As PC technology migrates from business and home offices to all parts of the house, so the issue of noise becomes ever more important. Even if you use your PC principally for work, who wants to put up with the constant rattle and hum of cooling fans? If you want to listen to music or watch TV as well as work, then a loud computer is really a non-starter. A number of companies specialise in low-noise systems: earlier this year we looked at the Poweroid 1200, which is based around the fan-free Zalman TNN case. Although effective, this system is also very bulky and heavy. A more house-trained alternative is the Hush ATX from Hush Technologies: we looked at the living-room-orientated Media PVR model, although Hush does a range of regular-size and small form factor systems aimed at various market sectors -- including business and CAD/CAM users.
The Hush ATX Media PVR comes in a desktop-format case made from solid aluminium, with a brushed fascia that gives it more the appearance of a piece of hi-fi equipment than a computer. All that metal -- you can get natural (silver) or anodised (black) colours -- is put to good use at the sides, which are fashioned into serrated fins that conduct heat from inside the system to the surrounding air. To access the inside of the case you must remove six special screws (a tool is supplied, but you can improvise if it gets lost) and lift the lid, which is festooned with airflow-promoting holes and backed by a metal grille. Inside, you'll notice that, instead of cooling fans, the key heat-producing components (the CPU, chipset and graphics processor) have heatsinks fitted with pipes that carry heat to the sides of the case, where the aforementioned aluminium fins do their dissipation job. The power supply is also fanless, while the hard disk drive is mounted in a special low-noise enclosure. The other notable aspect of the Hush ATX's design is the riser card that plugs into the AGP slot and one of the PCI slots. This allows the graphics card and the TV tuner card to sit at right angles to the normal orientation, making for a more space-efficient layout and better airflow. Overall, the Hush ATX Media PVR is superbly constructed, and it looks and feels very smart. However, it's quite heavy at around 15kg.

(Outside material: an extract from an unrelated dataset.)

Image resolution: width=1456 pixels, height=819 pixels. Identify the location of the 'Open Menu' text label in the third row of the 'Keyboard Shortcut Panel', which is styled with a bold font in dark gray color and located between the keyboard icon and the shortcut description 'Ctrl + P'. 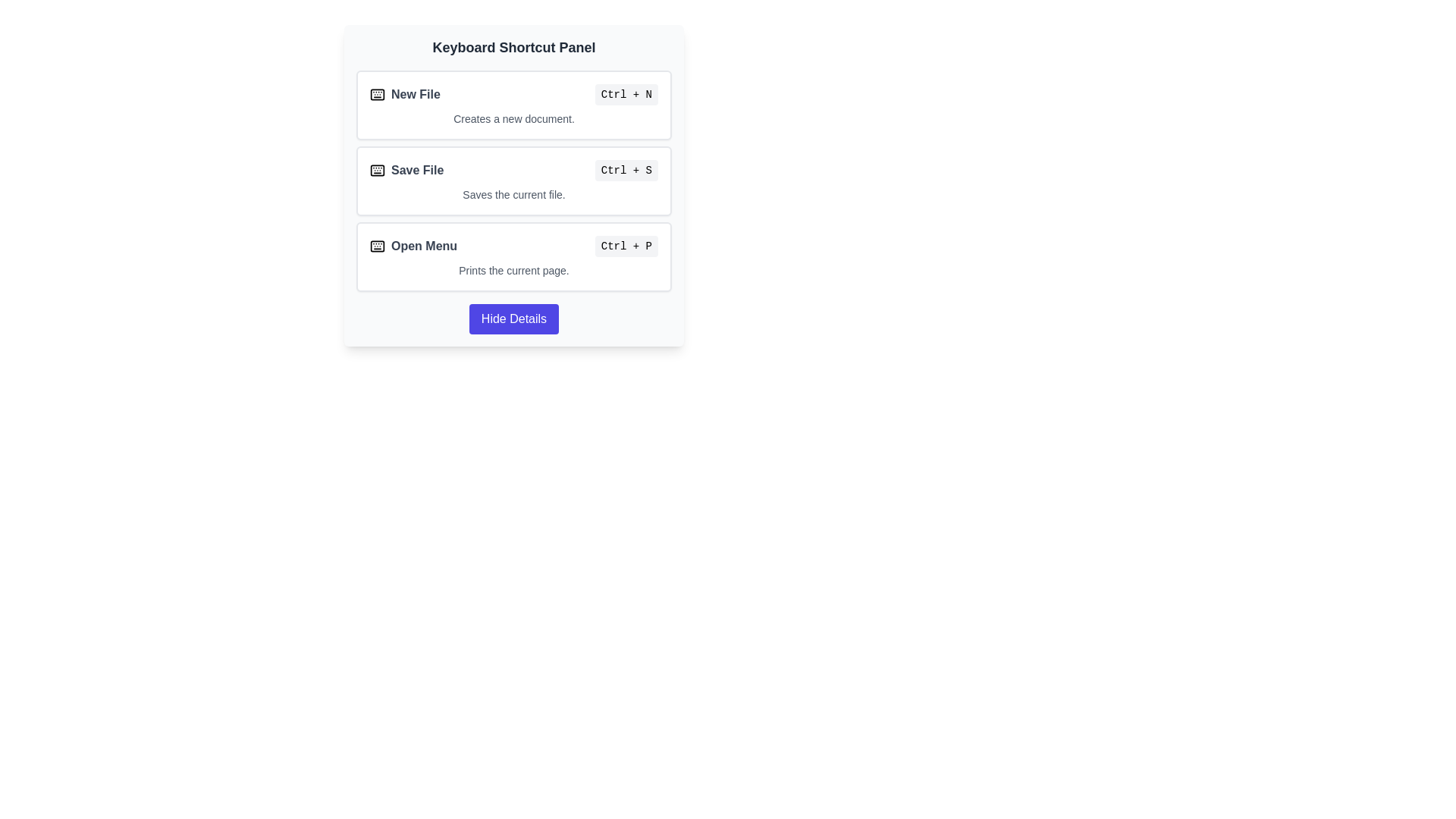
(424, 245).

The Hush ATX comes in a number of configurations, but our review sample was built around an FIC P4-865PE MAX motherboard with a 2.8GHz Intel Pentium 4 in the CPU socket; the chipset is Intel's 865PE and there are four DIMM slots, two of which were filled with 256MB PC3200 modules. You can boost the RAM complement to 4GB if necessary, although the 512MB complement should be enough for most purposes.
Graphics are handled by a 128MB ATI Radeon 9200 card fitted with VGA, RCA and S-Video connectors. The card supports resolutions up to 2,048x1,526, including a couple of 16:9 aspect ratios (1,920x1,080 and 848x480). TV tuner and PVR functionality comes courtesy of a PCI card -- Hauppauge's WinTV-PVR 250, which comes complete with a remote control. Of course, if you're going to record a lot of TV you need a big hard drive and a DVD writer: these are both present and correct, in the form of a fast 160GB Seagate Serial ATA unit with a rotational speed of 7,200rpm and a TEAC DV-W22E DVD-RW drive. The front panel carries a power button, two FireWire and two USB ports, and a pair of 2.5mm audio jacks. At the rear, you'll find the full set of FIC P4-865PE Max ports – parallel, 2 serial, 2 PS/2, RJ-45, 4 USB and audio (line in, line out, mic).

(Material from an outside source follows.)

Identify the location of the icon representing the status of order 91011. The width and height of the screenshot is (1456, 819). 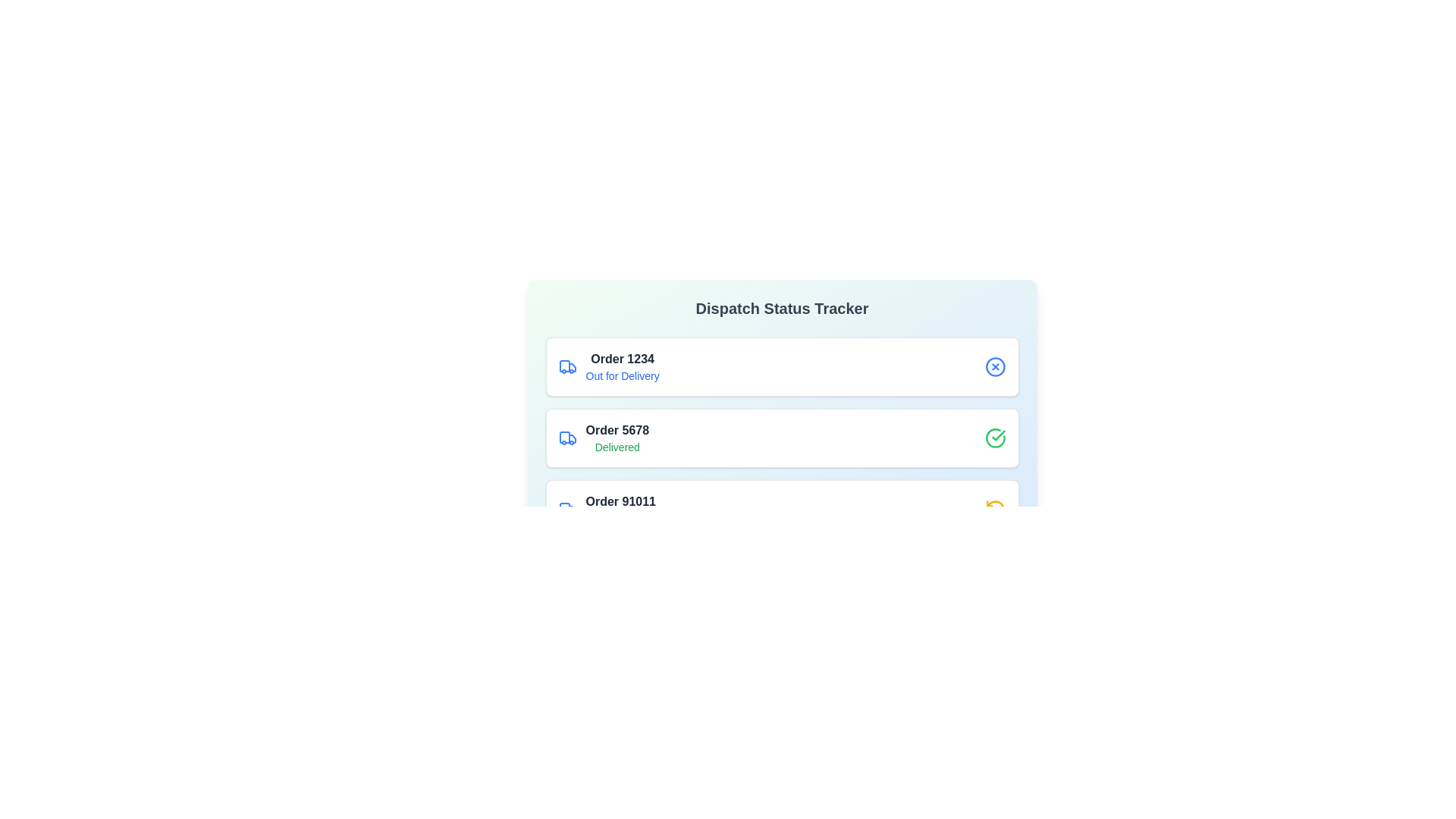
(995, 509).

Performance isn't the be-all and end-all for a system like this. We've already commented on the Hush ATX's solid build and smart hi-fi style looks. We're pleased to report that it also lives up to its name, being almost silent in operation. Of course, that silence would be no use if the cooling technology didn't actually work; however, extensive usage in our labs did not result in any ill-effects due to overheating, so we can only conclude that the heatpipe/case fins arrangement does indeed work.
For the record, BAPCO's SysMark 2004 returned a score of 403 in the Internet Content Creation test, which uses applications like Adobe Photoshop, Adobe Premiere, Windows Media Encoder, Macromedia Dreamweaver and Macromedia Flash 5 to test a system's performance under a fairly demanding regime. This compares pretty well to the fastest PC we've tested to date – Dell's 3.6GHz Dimension XPS, which scored 490.
Service & support
Hush Technologies provides support by phone and email -- the company is German, and you call a +49 number for the former. The support page on the Web site provides driver downloads and other useful links.